Я делаю передышку. Я чувствую себя переполненным воспоминаниями.
— Ну — и? — нетерпеливо спрашивает старик.
— За один присест они перемололи все бычьи языки. Вавилонскую башню. Я своим глазам не поверил. Ты же знаешь, какой большой была эта консервная банка! Мое последнее имущество, которое еще можно было обменять.
— Неприятный сюрприз, — поддразнивает старик, и это выводит меня из себя.
— Тебе хорошо говорить, тебя кормили англичане.
— Хо-хо! — смеется старик и спрашивает: — Откуда у дамочки белый хлеб?
— Одному Богу известно. Я, во всяком случае, с тех пор никогда не ел бычьих языков.
— Теперь мне действительно хочется есть, — говорит старик. — Тебе тоже? У меня, правда, нет бычьих языков, но в холодильнике лежит приличная салями, а к ней пшеничная водка двойной очистки. Что ты думаешь об этом?
— Звучит неплохо!
— С ума можно сойти, как тяжело давалось привыкание к «нормальной жизни», — говорю я, когда мы жуем нарезанные стариком толстые куски салями.
— Что ты имеешь в виду?
— Все же было ненормальным. Когда я думаю о том, что эти парни из Техаса устроили в соседнем доме. О боже, мне на ум приходит как раз это. Театр с моим ателье, когда я вернулся из тюрьмы! А сразу после войны пересечь Атлантику под парусом, это, очевидно, было тоже ненормальным.

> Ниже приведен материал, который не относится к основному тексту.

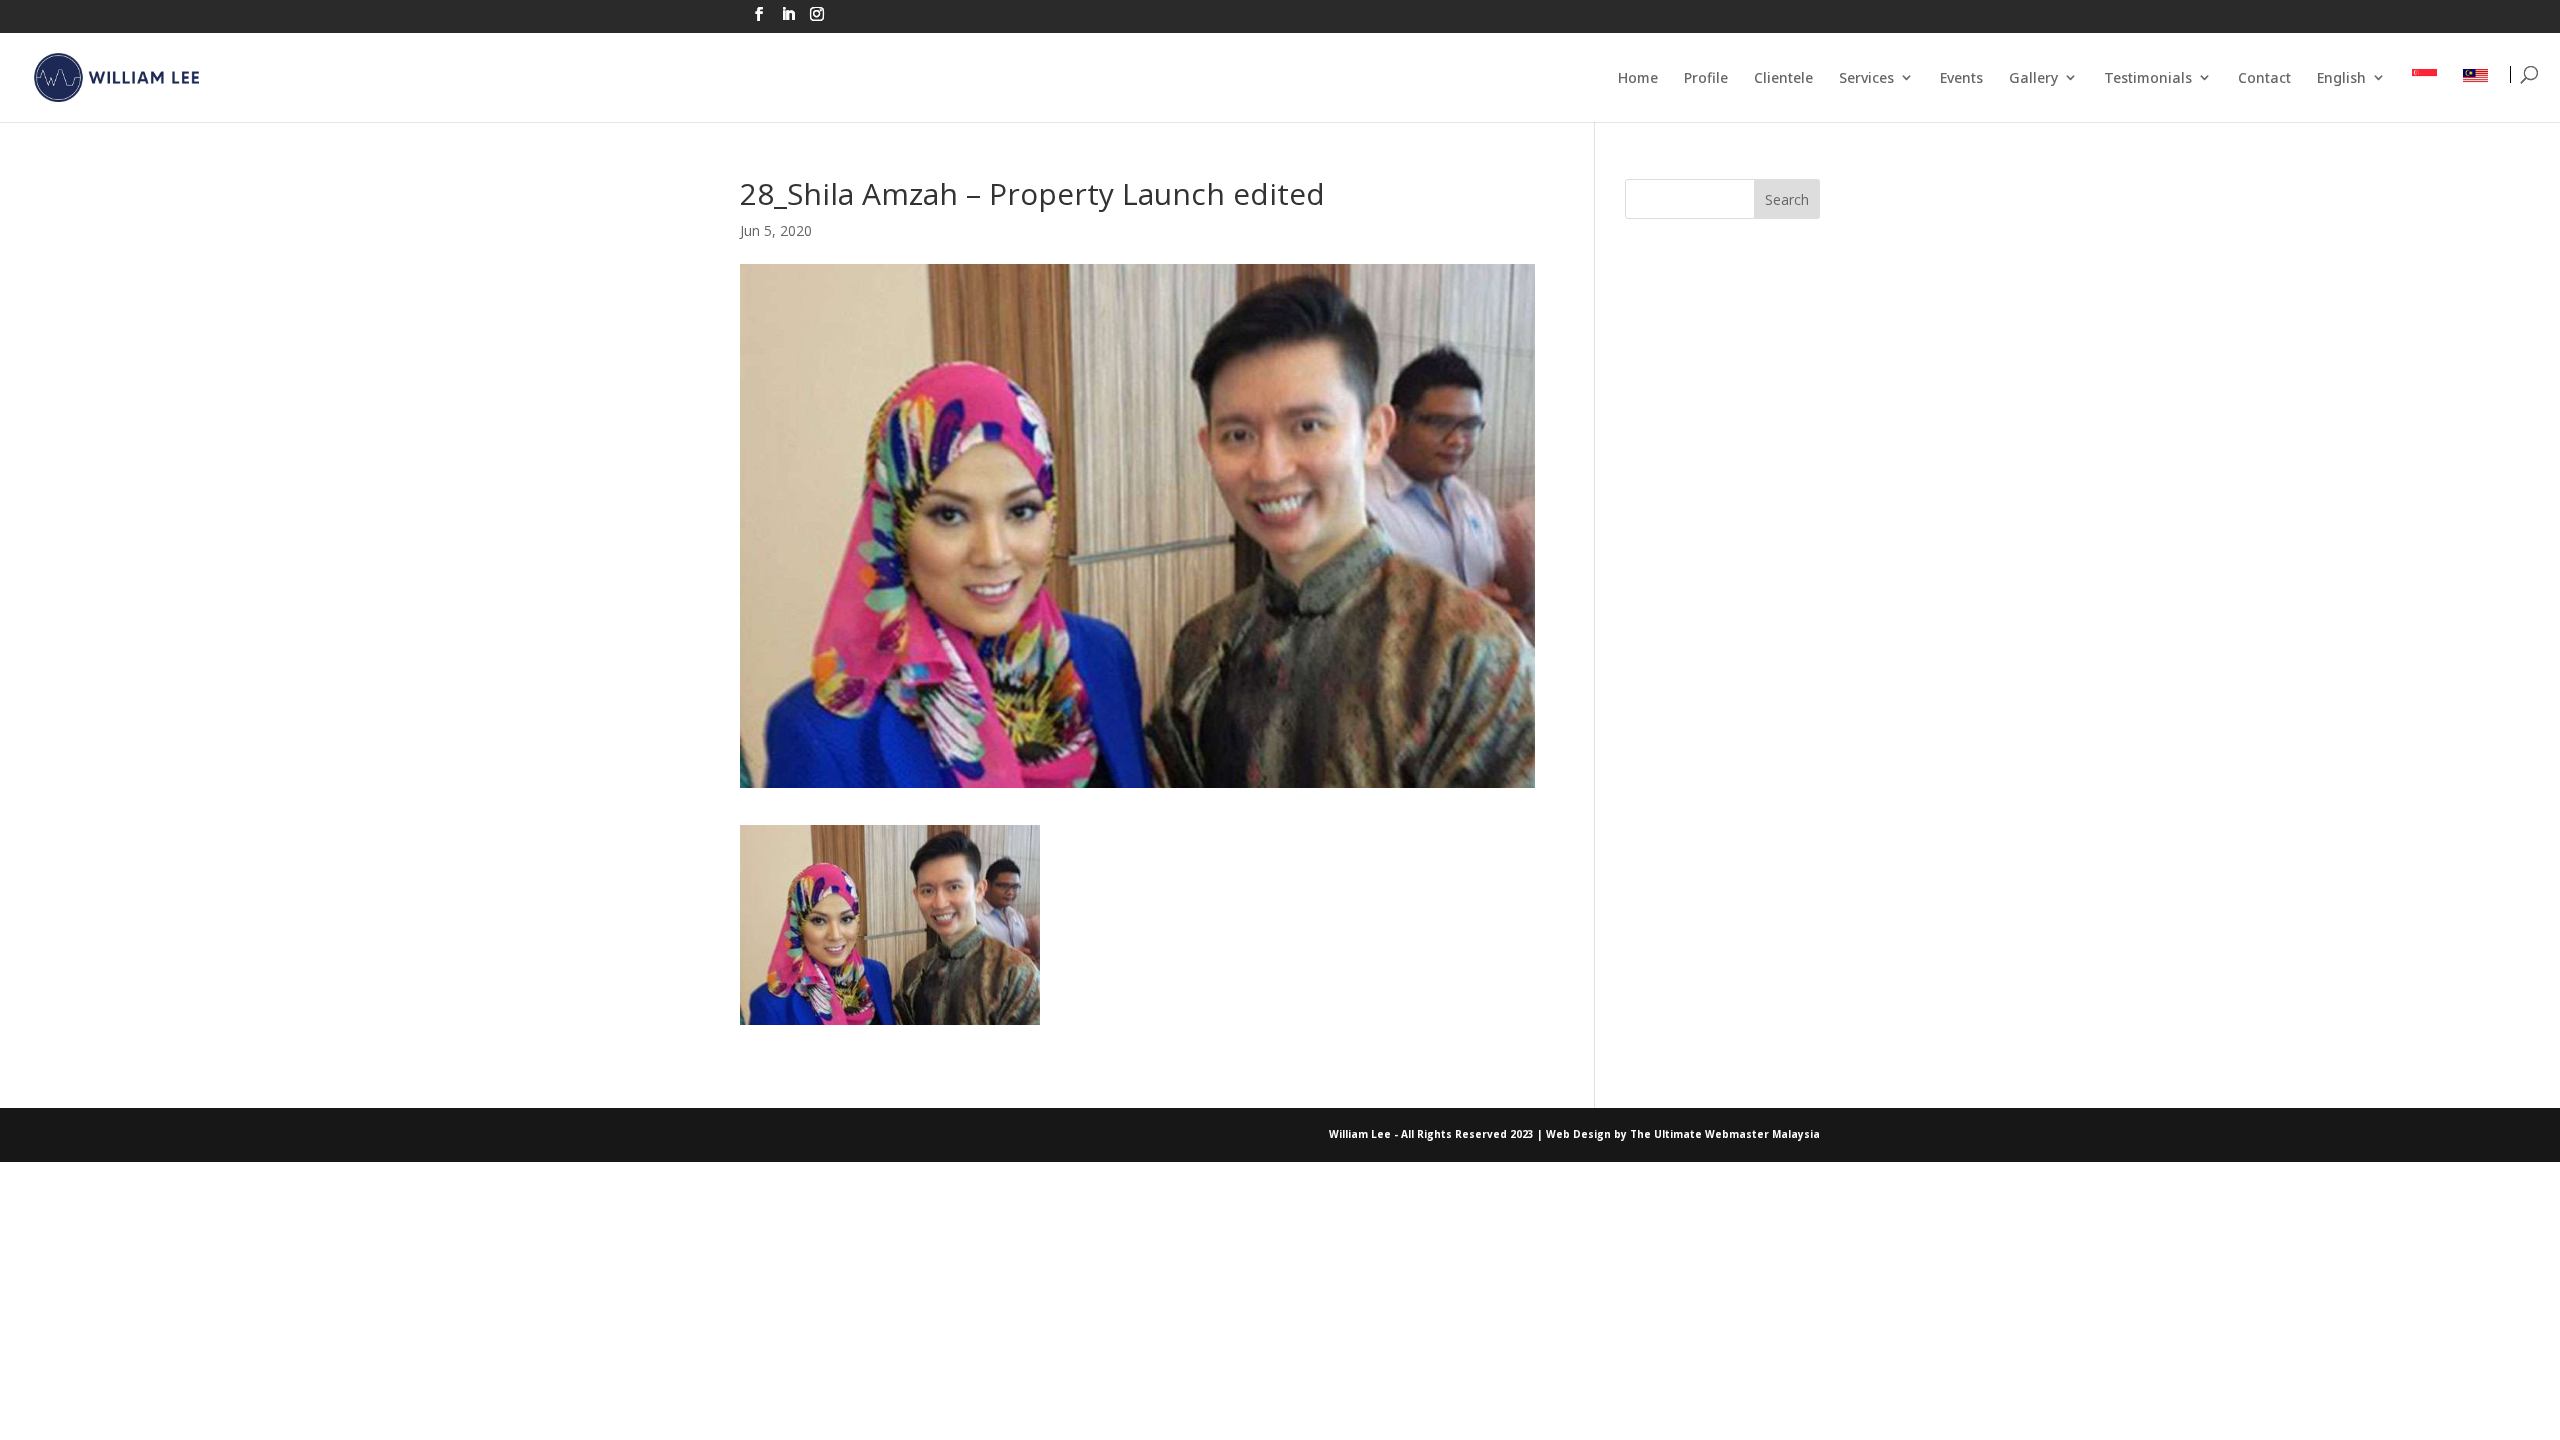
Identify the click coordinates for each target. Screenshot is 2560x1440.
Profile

— И ты считаешь, что теперь ты — нормальный обыватель? — спрашивает старик и смотрит на меня влажными глазами.
— Конечно же! И поэтому я бодро смываюсь, меня ждет моя койка.
Так успокоились радист и стюардесса? — спрашиваю я старика за завтраком. — Я сегодня был в радиорубке. Смешной парень этот радист. Он меня спросил, что, собственно, должно означать то, что стюардессы, когда он поел, спросили его: «Было вкусно?» Им же за это не платят, — сказал он.
— И что ты сказал?
— Я? Я сказал: «Я считаю это любезностью!» Что-то другое мне не пришло в голову.
— С ним я также не могу найти общий язык.
— Этого еще не хватало!
Так как мы начинаем смеяться, ассистенты, сидящие за соседним столом и уплетающие за обе щеки, смотрят в нашу сторону с интересом.
— Да, да, — говорит старик через какое-то время, — это дело, слава богу, уладилось. Стюардесса сказала радисту, что она не то имела в виду, что он, очевидно, неправильно ее понял, и тогда он успокоился. Радист во время моего последнего рейса был странный человек. Однажды он разыграл одну стюардессу, которая должна была вылететь из иранского порта Бандар Аббас, конечной цели нашего рейса, через Тегеран на родину — из-за каких-то якобы срочных семейных обстоятельств, речь шла не о смертельном случае, но о чем-то в этом роде.